* **Obiettivo A**
Restituisci parola per parola la parte del testo sul settore alimentare che comincia con le parole contenenti "L’edizione 2022 (l’ottava)" e termina con "doppio del PIL.".
* **Obiettivo B**
Traduci in inglese questa frase del testo sul settore alimentare: "Il 2021 ha segnato una forte ripresa del settore del food con una crescita record del 6,8%, superiore alla crescita del PIL (6,6%)."

* **Testo fornito**
Innovazione e sostenibilità nel settore alimentare. Il contributo delle imprese familiari

L’edizione 2022 (l’ottava) è dedicata all’analisi del rapporto tra innovazione e crescita sostenibile delle aziende alimentari, con un focus sulle aziende familiari e le specificità dei loro modelli di business

Il 2021 ha segnato una forte ripresa del settore del food con una crescita record del 6,8%, superiore alla crescita del PIL (6,6%). La crescita del settore food si protrarrà anche nel 2022 e nel 2023 con tassi intorno al 4% annuo, più del doppio del PIL.

La redditività commerciale (ROS) ha raggiunto il 6,5% nel 2021, e le proiezioni indicano una sostanziale tenuta anche per 2022, nonostante le forti tensioni sui prezzi delle materie.  La struttura finanziaria delle aziende del settore resta solida, con una lieve crescita del trasso di indebitamento.

* **Informazioni mostrate**
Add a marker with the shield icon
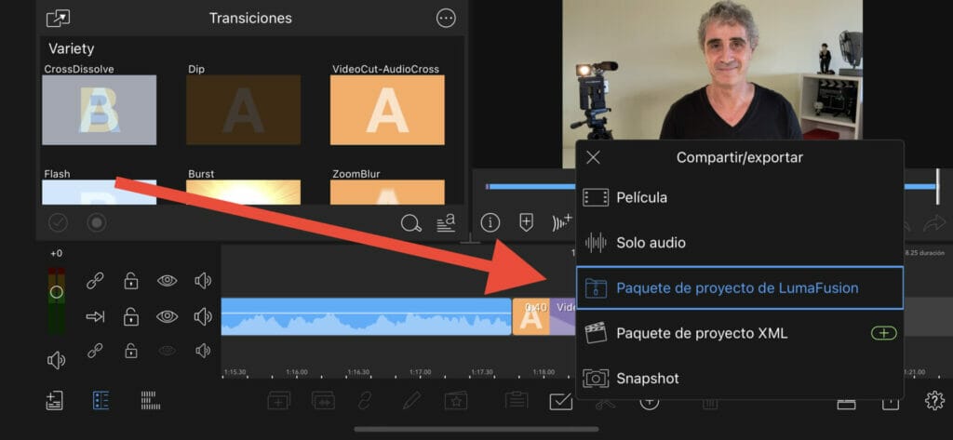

* **Risposta corretta A**
L’edizione 2022 (l’ottava) è dedicata all’analisi del rapporto tra innovazione e crescita sostenibile delle aziende alimentari, con un focus sulle aziende familiari e le specificità dei loro modelli di business

Il 2021 ha segnato una forte ripresa del settore del food con una crescita record del 6,8%, superiore alla crescita del PIL (6,6%). La crescita del settore food si protrarrà anche nel 2022 e nel 2023 con tassi intorno al 4% annuo, più del doppio del PIL.

* **Risposta corretta B**
2021 marked a strong recovery for the food sector, with record growth of 6.8%, higher than GDP growth (6.6%).